You can obtain an introduction to the field of health care by volunteering or getting a part-time job at a local hospital, clinic, or nursing home. Visit the Web sites of endocrinology professional associations to learn more about the field. To learn more about endocrine diseases, visit https://www.collectedmed.com/aaespatienteducation. Talk to endocrinologists about their careers. Ask your health teacher or school counselor for help in arranging the interview.
From the pea-sized pituitary gland (which controls growth) to the adrenal glands (which respond to and regulate stress in the body), the endocrine system is part of the body's checks-and-balances system, regulating some of its most essential functions. When the body has trouble controlling hormone levels, an individual can suffer from thyroid disease, infertility, cholesterol disorders, glandular cancers, and diabetes, to name just a few diseases.
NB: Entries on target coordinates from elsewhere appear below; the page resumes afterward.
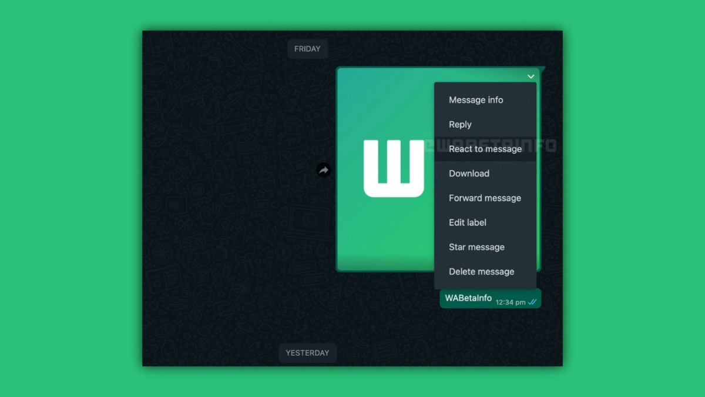Open Message info from the context menu
The width and height of the screenshot is (705, 397).
[x=476, y=100]
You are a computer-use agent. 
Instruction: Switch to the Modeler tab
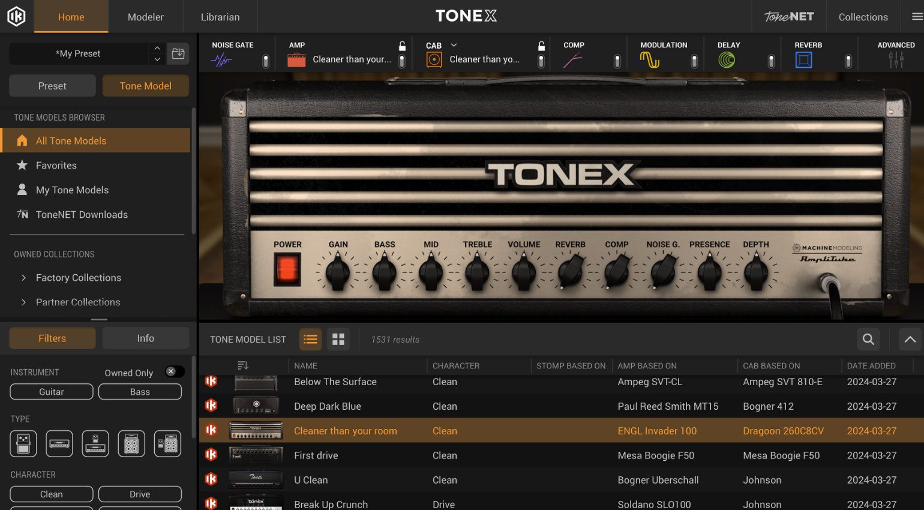tap(145, 17)
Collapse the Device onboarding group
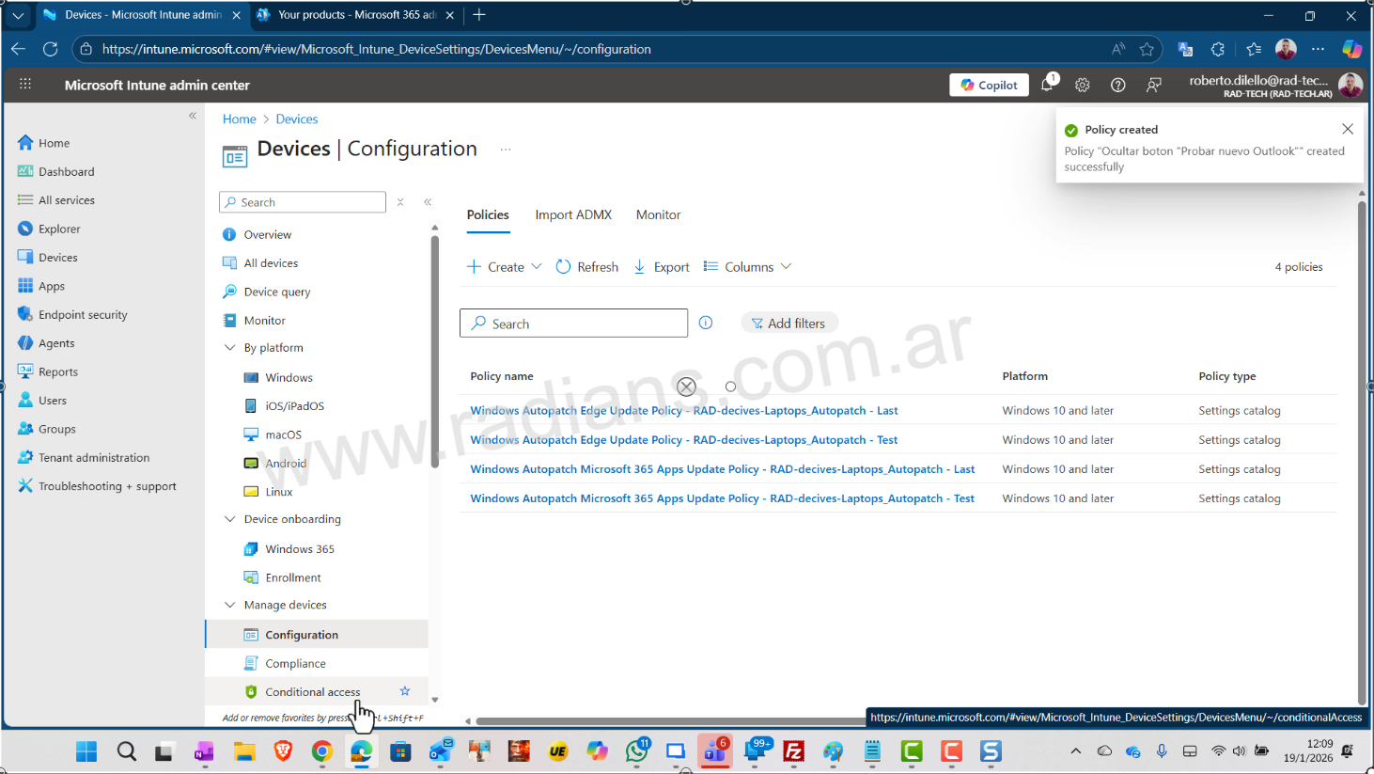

Disorders of the endocrine system are as varied and complex as glands and hormones themselves.
Endocrinologists are trained to help patients maintain the natural balance of hormones in their bodies. After diagnosing a patient, an endocrinologist might prescribe a hormone supplement or other medication; recommend changes to a patient's diet, exercise, or other habits; or refer the patient to specialists for other types of medical treatments, including surgery. Most endocrinologists are internists, obstetricians/gynecologists, or pediatricians who have completed a residency and fellowship in endocrinology. Pediatric endocrinologists treat disorders in growth and sexual development, as well as diseases such as diabetes and hypo- and hyperthyroidism. Pediatric endocrinologists work with patients ranging in age from infancy to adolescence. Reproductive endocrinologists treat patients dealing with conditions such as infertility, impotence, and problems related to menstruation and menopause. Some other areas of endocrinology specialization are diabetes, hypertension, weight disorders, and certain types of glandular cancers.
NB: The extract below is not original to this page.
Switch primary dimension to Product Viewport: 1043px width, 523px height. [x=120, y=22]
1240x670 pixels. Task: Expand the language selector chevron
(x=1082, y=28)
Endocrinology is a laboratory-oriented medical specialty, meaning that the diagnosis and treatment of endocrine disorders is heavily dependent on laboratory testing. Endocrinologists must have a firm understanding of the latest clinical research as well as the chemistry and biochemistry involved in laboratory tests. Endocrinologists must also be able to distinguish disease from human variation. For example, an endocrinologist may have to determine whether or not a child of below-average height is suffering from a hormonal imbalance.
As with other types of physicians, endocrinologists' work is built around patient care. Endocrine disorders are often lifelong conditions, so endocrinologists form longstanding relationships with many patients as they manage their treatment.